- _Your assignment_
Among the lines below, take the one holding "This screenshot has height=600, width=1000.", the one holding "Select the 分管部门 column header", and all lines between them. Set them down exactly.

- _Data to examine_
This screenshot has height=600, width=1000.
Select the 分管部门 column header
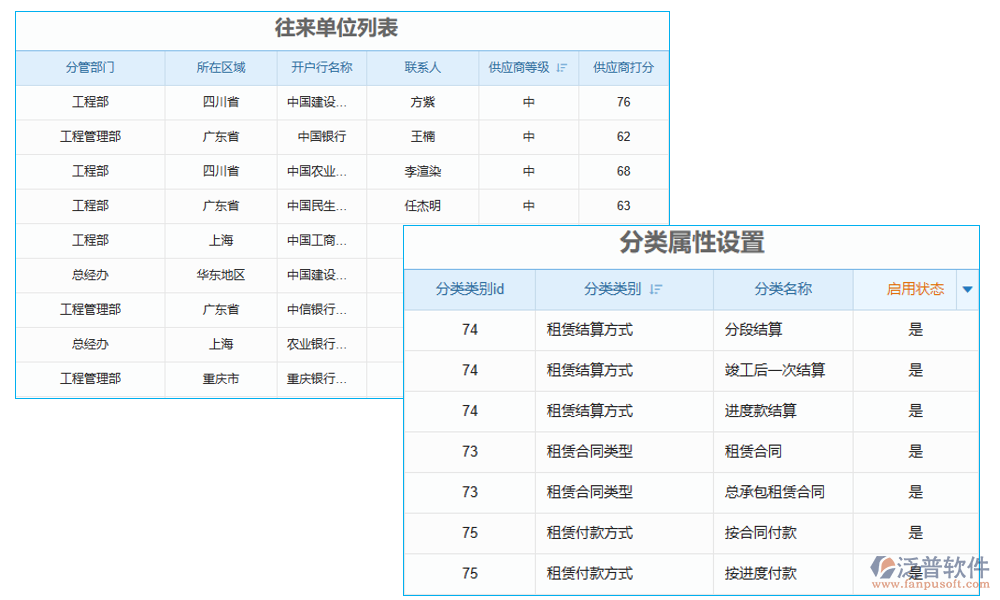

...

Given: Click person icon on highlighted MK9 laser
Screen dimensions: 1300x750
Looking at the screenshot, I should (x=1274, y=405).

- _Solution for this exercise_
This screenshot has height=600, width=1000.
Select the 分管部门 column header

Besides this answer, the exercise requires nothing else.